IN PIAZZA DANTE – Mercoledì 19 alle ore 18 in piazza Dante l’ex consigliere comunale Angelo Tripodi divulgherà un documento di dissenso all’iniziativa del sindaco Coletta e della Presidente della Camera che viene definita ostinatamente divisiva. “Nessun altro e più idoneo luogo per Giovanni Falcone e Paolo Borsellino?  – si legge nella nota di Tripodi – Eppure la città di Latina non aveva fatto mancare il suo contributo di valide idee, in un dibattito corale: dalla proposta di un monumento da collocare in Piazza Bruno Buozzi, ove ha sede il Palazzo di Giustizia, all’intitolazione della via Ezio su cui si leva la Procura della Repubblica, all’intitolazione della stessa Piazza del Popolo, ove sorge la Casa Comunale, legando così per sempre, in quest’ultimo caso, anche sulla carta intestata, il Comune di Latina ai due illustri magistrati.
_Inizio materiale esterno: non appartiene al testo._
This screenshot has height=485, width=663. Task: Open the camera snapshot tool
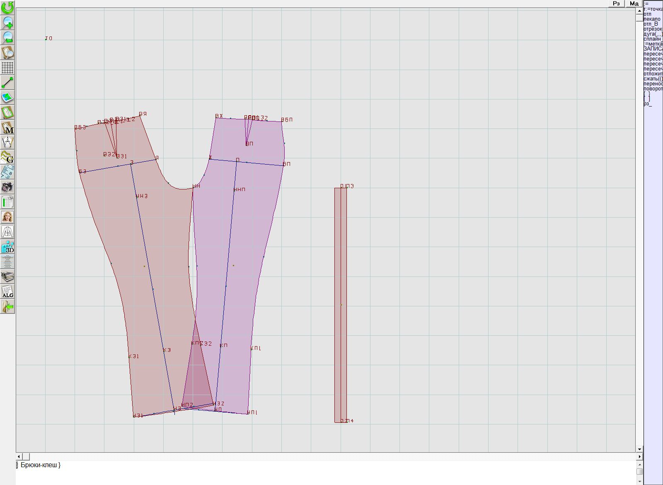(7, 187)
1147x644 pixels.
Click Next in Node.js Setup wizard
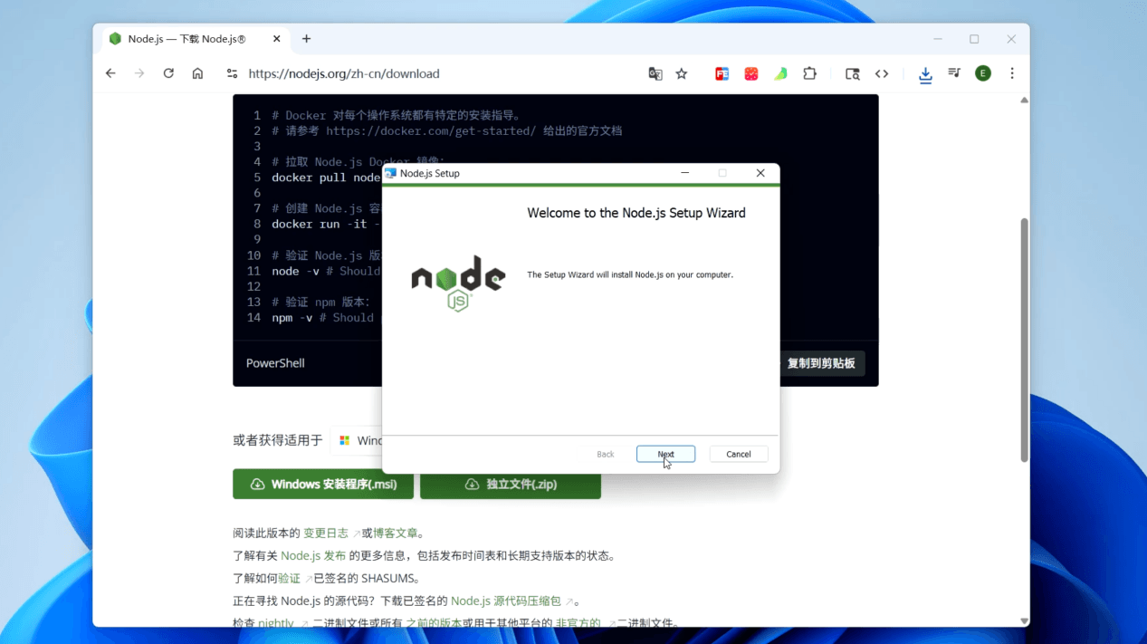665,454
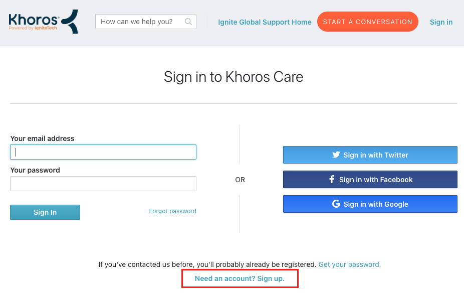
Task: Click the Khoros logo
Action: click(43, 22)
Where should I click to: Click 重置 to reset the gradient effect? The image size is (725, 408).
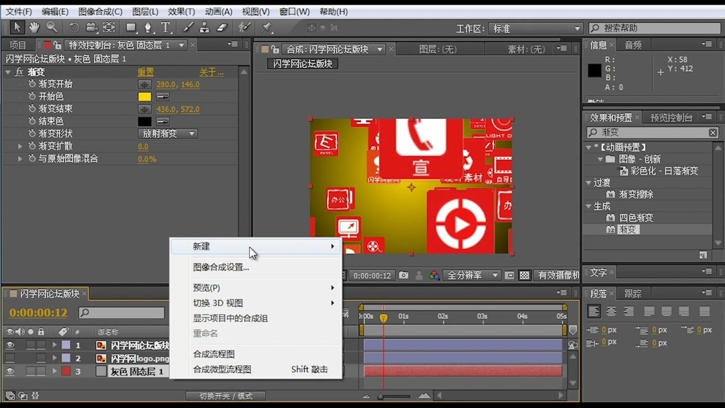tap(146, 71)
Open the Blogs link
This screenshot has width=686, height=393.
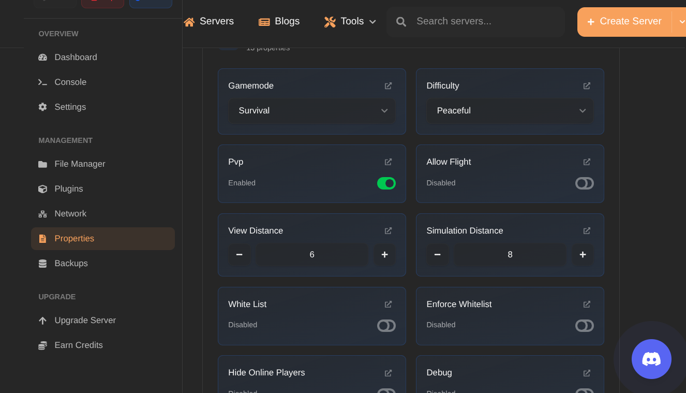coord(279,22)

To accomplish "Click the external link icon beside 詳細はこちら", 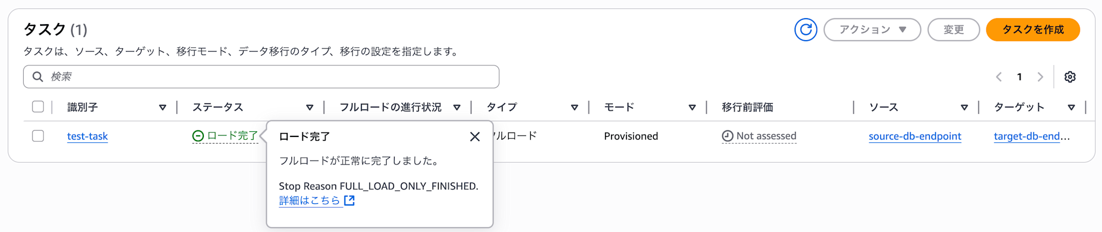I will (x=349, y=201).
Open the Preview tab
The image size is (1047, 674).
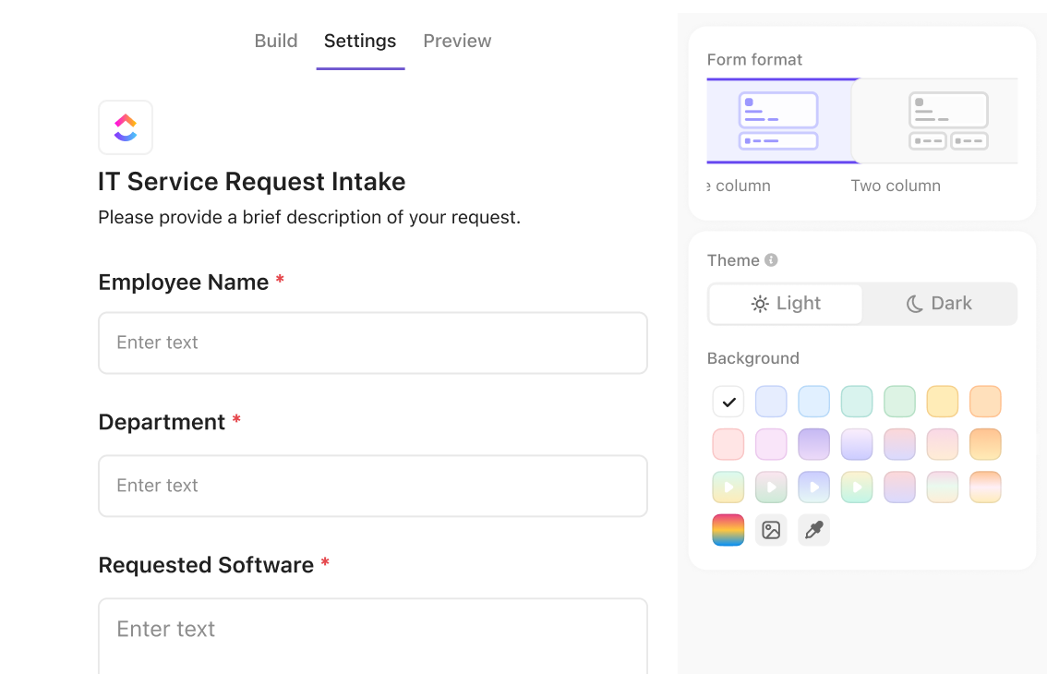pos(457,41)
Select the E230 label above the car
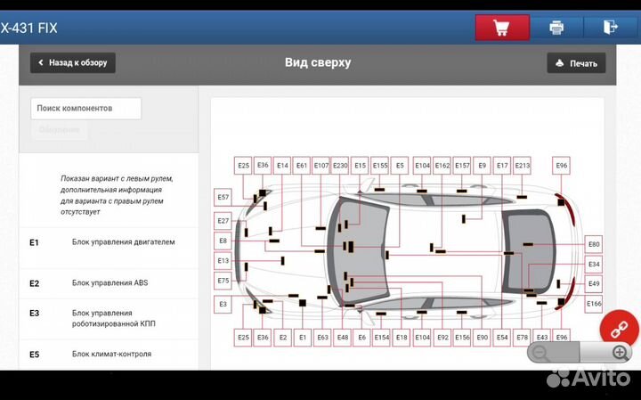The width and height of the screenshot is (641, 400). [340, 166]
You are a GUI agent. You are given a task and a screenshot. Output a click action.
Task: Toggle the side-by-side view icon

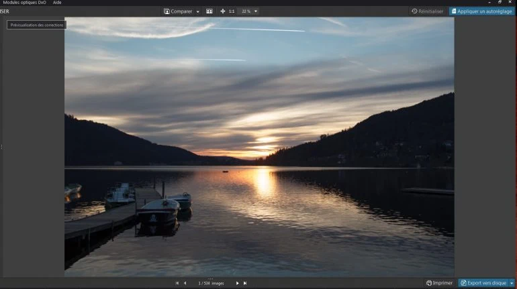tap(209, 11)

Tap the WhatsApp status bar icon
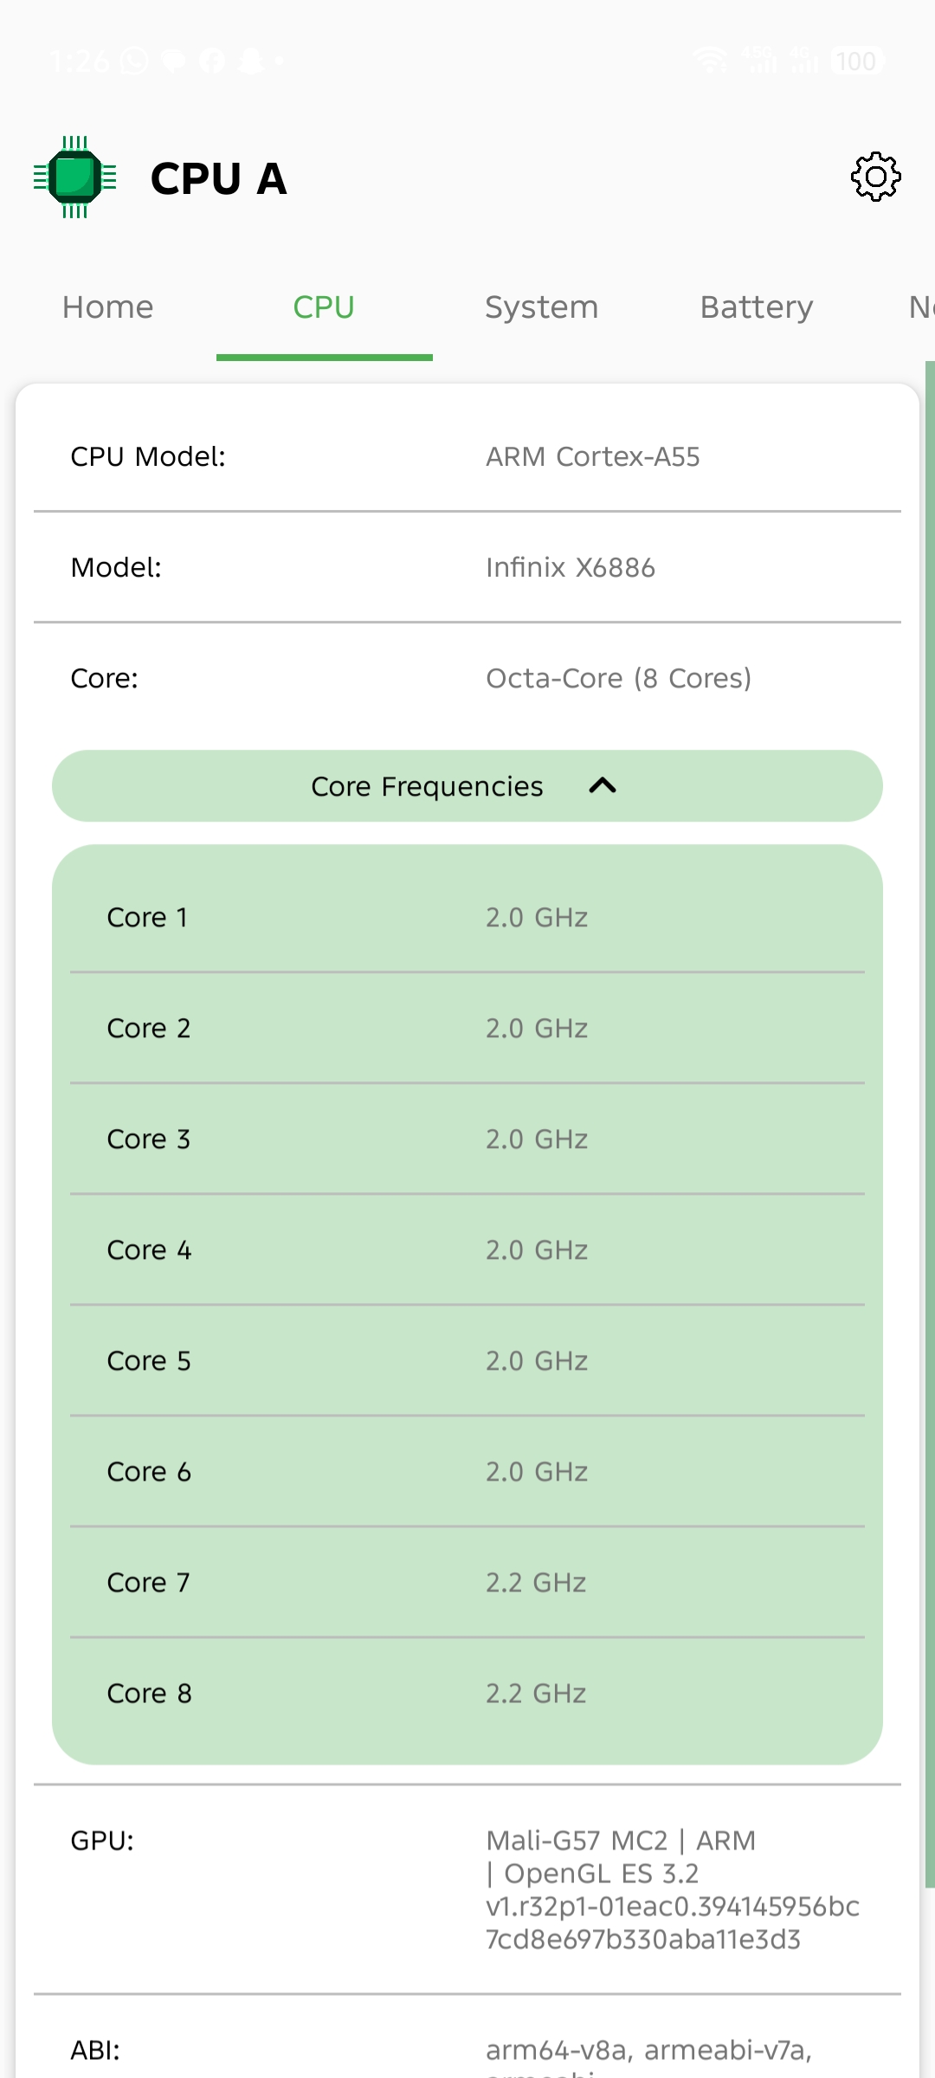pyautogui.click(x=134, y=61)
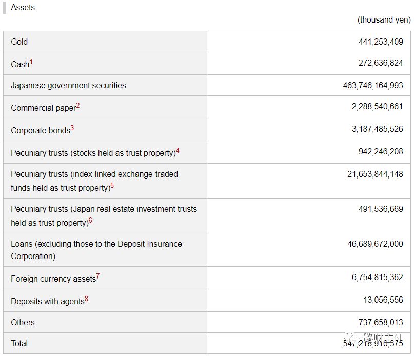The image size is (414, 356).
Task: Click footnote 7 beside Foreign currency assets
Action: (x=98, y=276)
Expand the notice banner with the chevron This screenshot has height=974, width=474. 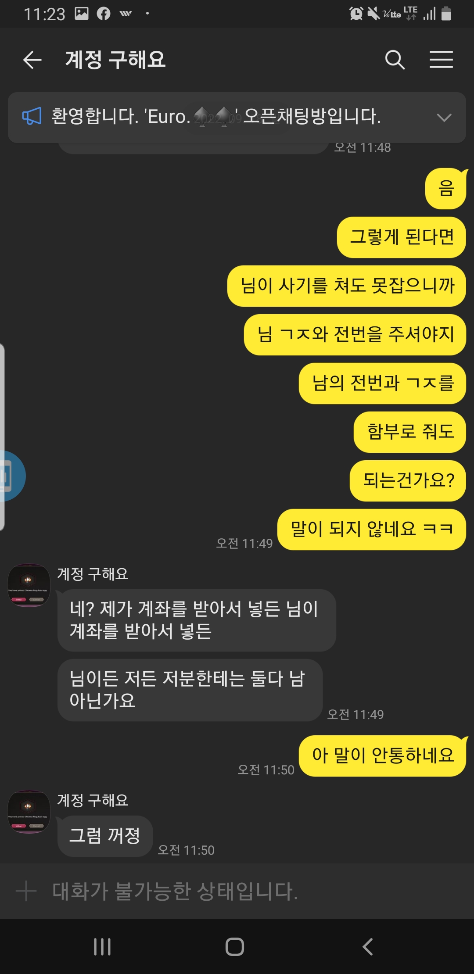[444, 118]
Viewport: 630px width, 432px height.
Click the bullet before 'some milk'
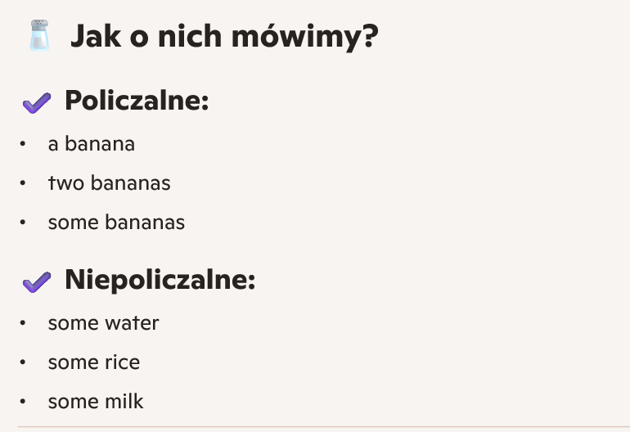(23, 402)
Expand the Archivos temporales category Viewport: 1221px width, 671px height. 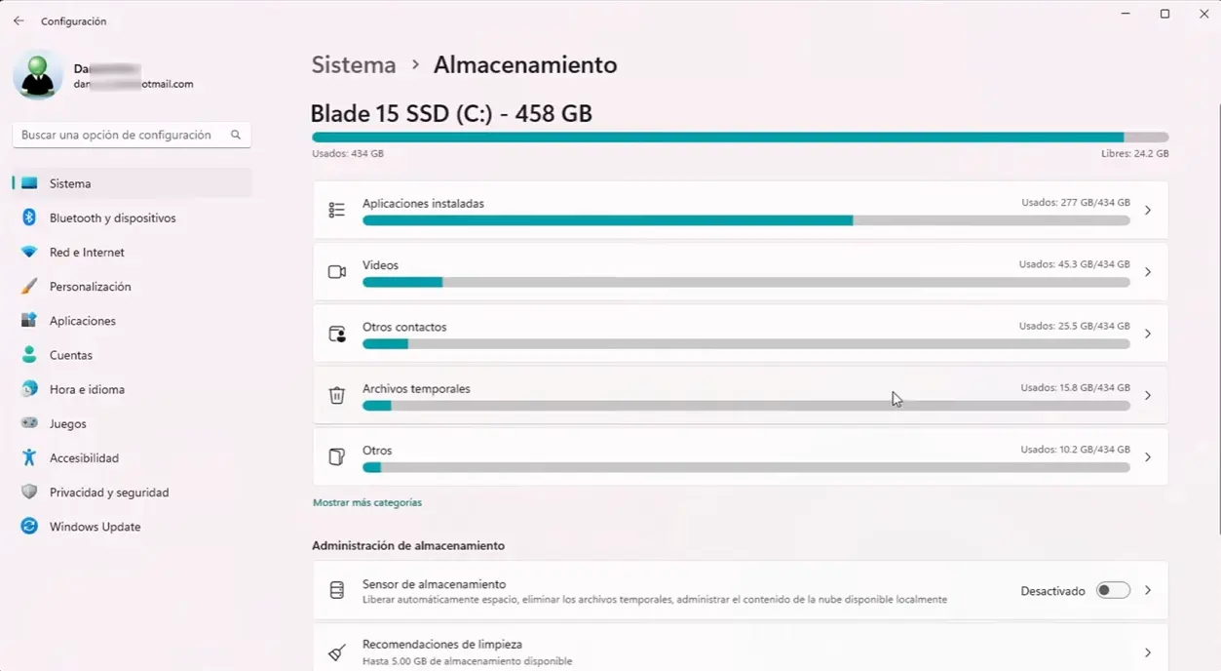(1147, 394)
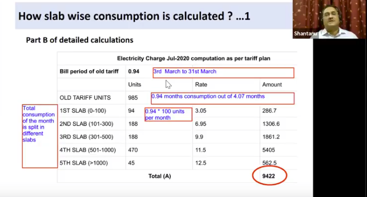Click the 'OLD TARIFF UNITS' value 985

[x=133, y=98]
Nulla è stato raccolto”.

DAVANTI AL TRIBUNALE – Sempre mercoledì, ma alle 11.30, davanti al Tribunale di Latina, si terrà un’iniziativa di Gioventù Nazionale Provincia-Latina. Ne dà notizia il segretario nazionale Mario Romanzi: “Depositeremo un mazzo di fiori in ricordo del magistrato Paolo Borsellino. Prima della deposizione, saranno lette alcune testimonianze tratte dal volume “Il profumo della libertà”, realizzato su iniziativa di Giorgia Meloni quando ricopriva il ruolo di Ministro della Gioventù. Non possiamo non rilevare  – aggiunge Romanzi  – come per la città di Latina questo 19 luglio sarà un giorno particolare, poiché con una operazione politica spregiudicata e divisiva per la città”.

Si temono manifestazioni “agitate”. Per questo, la questura di Latina ha predisposto il rafforzamento delle misure di sicurezza e domani la cerimonia di intitolazioni dei Giardinetti e l’arrivo della Boldrini, da tempo sotto tiro della destra per le sue esternazioni antifasciste, saranno supersorvegliate.